Hiroshima horror a reminder of why mankind must work towards the elimination of nuclear weapons
The nuclear era began 70 years ago with the dropping by the US of atomic bombs on the Japanese cities of Hiroshima and Nagasaki. Not before or since have such weapons been used against civilians; the results were so instant and horrific that no government has since dared. But in the wake of the devastation, with imperial Japan having surrendered and admitting defeat, came the knowledge that possession of the technology and arms meant power. Nine governments now have them in the belief that they are a deterrence and provide security, but the more that are acquired, the greater the chance they can be misused.
North Korea's nuclear programme, as much to deter as threaten, proves the point. It is why the world worked so hard to strike a deal with Iran; allowing it to be in a position to develop atomic weapons would have caused even greater instability to the Middle East. A single bomb can, after all, exact a horrific toll. In an instant, perhaps 140,000 lives were wiped out in Hiroshima and three days later, another 70,000 at Nagasaki, while tens of thousands more in time died from radiation and untold more were physically and mentally scarred for life.

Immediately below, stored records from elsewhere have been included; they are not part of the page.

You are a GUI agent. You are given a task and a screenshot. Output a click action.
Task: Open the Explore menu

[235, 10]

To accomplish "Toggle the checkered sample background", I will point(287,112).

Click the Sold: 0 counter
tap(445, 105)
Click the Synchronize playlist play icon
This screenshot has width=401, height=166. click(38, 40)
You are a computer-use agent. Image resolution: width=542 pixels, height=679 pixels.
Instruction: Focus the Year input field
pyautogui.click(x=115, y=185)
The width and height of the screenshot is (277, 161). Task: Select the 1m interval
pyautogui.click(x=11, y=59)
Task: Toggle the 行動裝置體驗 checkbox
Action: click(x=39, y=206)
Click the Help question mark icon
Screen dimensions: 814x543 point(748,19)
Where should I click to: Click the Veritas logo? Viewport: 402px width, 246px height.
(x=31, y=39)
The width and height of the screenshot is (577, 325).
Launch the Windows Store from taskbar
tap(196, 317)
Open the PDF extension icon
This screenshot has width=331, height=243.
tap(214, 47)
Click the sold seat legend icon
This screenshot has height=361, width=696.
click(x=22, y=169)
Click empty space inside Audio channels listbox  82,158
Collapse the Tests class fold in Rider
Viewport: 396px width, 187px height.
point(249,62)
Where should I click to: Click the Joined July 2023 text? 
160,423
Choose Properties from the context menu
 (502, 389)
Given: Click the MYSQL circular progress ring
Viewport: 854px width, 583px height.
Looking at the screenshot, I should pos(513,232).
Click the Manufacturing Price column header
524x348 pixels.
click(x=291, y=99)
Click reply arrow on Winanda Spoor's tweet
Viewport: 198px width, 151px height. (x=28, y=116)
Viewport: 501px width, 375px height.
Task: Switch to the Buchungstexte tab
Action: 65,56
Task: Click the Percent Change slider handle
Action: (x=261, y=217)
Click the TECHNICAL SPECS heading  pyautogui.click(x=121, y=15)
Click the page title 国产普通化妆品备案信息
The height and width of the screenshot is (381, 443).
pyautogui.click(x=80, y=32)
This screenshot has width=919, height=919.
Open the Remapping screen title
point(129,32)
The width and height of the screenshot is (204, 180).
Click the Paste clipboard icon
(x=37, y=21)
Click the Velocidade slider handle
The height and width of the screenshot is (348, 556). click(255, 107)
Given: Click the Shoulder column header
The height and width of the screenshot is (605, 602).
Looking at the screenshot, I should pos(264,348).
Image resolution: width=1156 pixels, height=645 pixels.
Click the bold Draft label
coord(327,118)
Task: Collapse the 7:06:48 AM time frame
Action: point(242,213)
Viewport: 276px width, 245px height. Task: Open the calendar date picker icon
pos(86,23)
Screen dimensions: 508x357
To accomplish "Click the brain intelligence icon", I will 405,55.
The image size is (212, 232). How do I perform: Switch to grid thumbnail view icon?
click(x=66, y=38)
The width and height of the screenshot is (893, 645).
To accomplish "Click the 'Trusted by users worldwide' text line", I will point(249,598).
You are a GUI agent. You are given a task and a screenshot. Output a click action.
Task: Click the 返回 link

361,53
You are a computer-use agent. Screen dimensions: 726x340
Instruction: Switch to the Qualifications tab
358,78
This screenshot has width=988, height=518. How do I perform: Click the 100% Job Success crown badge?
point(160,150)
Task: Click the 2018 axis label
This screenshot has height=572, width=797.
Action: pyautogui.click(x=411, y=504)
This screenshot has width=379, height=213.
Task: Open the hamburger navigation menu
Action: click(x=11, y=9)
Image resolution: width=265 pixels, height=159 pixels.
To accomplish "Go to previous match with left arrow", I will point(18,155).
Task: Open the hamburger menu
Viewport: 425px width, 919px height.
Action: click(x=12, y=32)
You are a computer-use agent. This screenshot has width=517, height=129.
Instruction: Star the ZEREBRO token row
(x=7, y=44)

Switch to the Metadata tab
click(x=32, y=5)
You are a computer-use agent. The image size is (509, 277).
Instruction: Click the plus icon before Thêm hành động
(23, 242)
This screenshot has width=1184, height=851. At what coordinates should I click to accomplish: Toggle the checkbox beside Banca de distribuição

There is an argument that because nuclear weapons are so destructive, they will never be deployed. But governments have several times contemplated just that, as did the US and Soviet Union during the Cuban missile crisis in 1962. Accidents can happen, as miscalculations have shown with nations preparing to launch strikes. Stockpiles not properly secured can be stolen by extremists, who could also hack into computer systems.
Japanese survivors are in the forefront of efforts to prevent a nuclear war. But as they lobby, Prime Minister Shinzo Abe is fast-tracking through the upper house of parliament the final stages of a revision of the nation's famous pacifist constitution to allow troops to fight abroad for the first time since the war. A majority of the nation's people reject the change, fearing remilitarisation will deepen wounds with neighbours, particularly China and the Koreas, that have yet to heal.
Abe's speech on August 15, the 70th anniversary of Japan's surrender, will be closely watched for how far he is willing to go with an apology for Japanese wartime aggression. There is no doubt that he should be forthcoming. But in a similar vein, the world's nuclear powers should use the commemoration of the atomic bombings for a policy shift. They need to be more determined in working together for nuclear disarmament.